Apr 3, 2011

Women in Science: Negative Results!

The topic of gender representation in scientific disciplines is usually an extremely complicated one. Women tend to be underrepresented inside scientific disciplines as a whole, particularly in mature roles, but the difference might be actually much more remarkable, or in some other instances vanish entirely, after we narrow the target to specific domains.

Over the past half-century, initiatives to recruit and promote women to go after professions in the sciences have been completely effective, but they have not been distributed. Around 1966, for instance, most women made just a 1 fourth of the undergraduate biology diplomas awarded inside the U.S. By the year 2007, women out numbered men, obtaining sixty percent of such identical degrees. In physics, although, these figures have scarcely budged, with the percentage of undergraduate qualifications received by women growing from fourteen percent to simply twenty one percent on the identical time frame. The particular issue, obviously, is "why?"

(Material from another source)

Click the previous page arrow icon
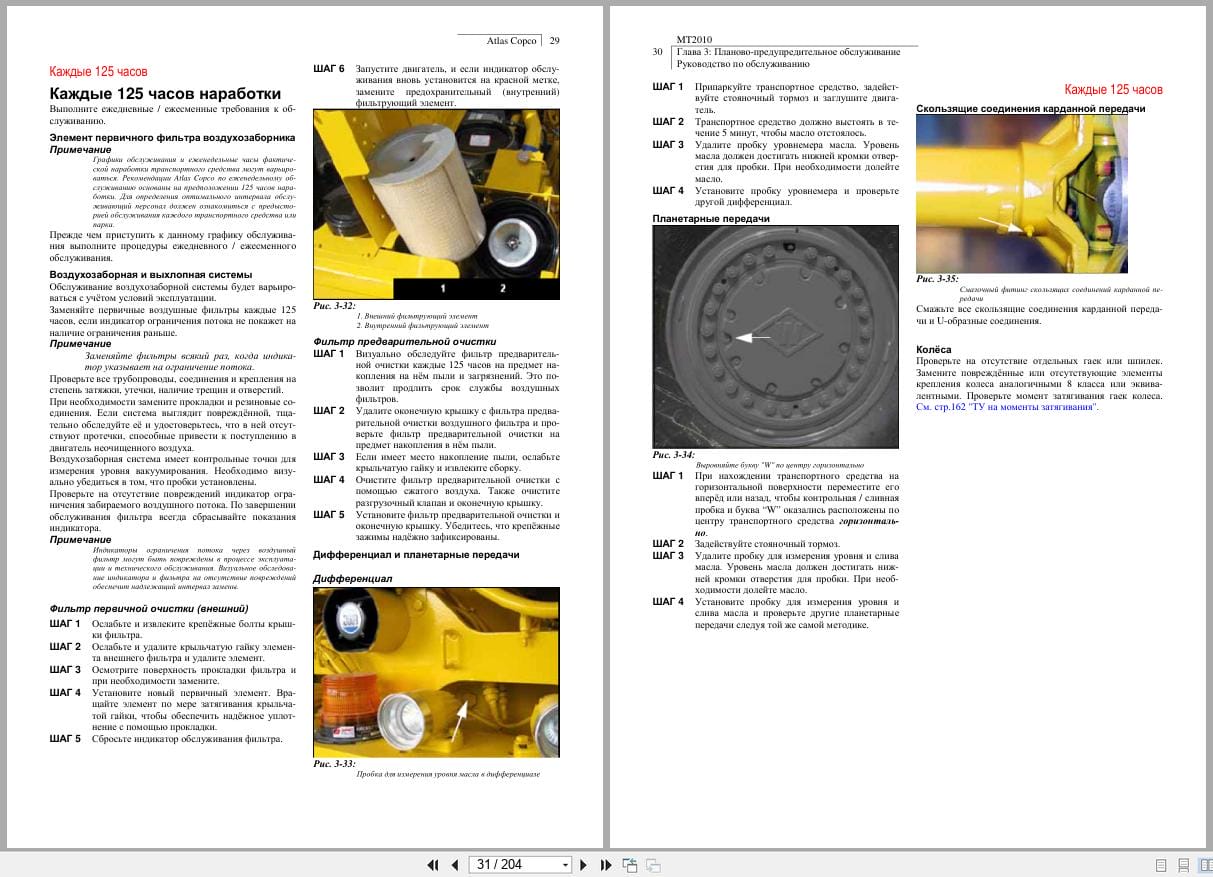Viewport: 1213px width, 877px height. pos(454,864)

Most recently released research indicates really small difference in physics-related expertise between genders-not sufficient to describe the huge participation gaps.[1] Hence what exactly is trying to keep girls away from physics? Is it as Dr. Tilghman proposes, that women only do not pick out to put their particular efforts into physics mainly because they think they can make a better contribution in another place? Or perhaps, maybe women aren't attracted due to the fact they usually do not see how research fits with their desire to work with persons, as was recently contended by Claire Cupples, the Dean of Science at Simon Fraser University.

These could possibly seem like comforting explanations-no splendour, no stereotyping, merely choice-but they really are also too basic.

What influences students’ decisions to go after physics?

As early as the eighth grade, the interest that students show in science is among the preferred approaches to predict no matter if they are going to go on to obtain a bachelor’s degree in science, a link which is even additional necessary than their mathematics achievement at the very same age.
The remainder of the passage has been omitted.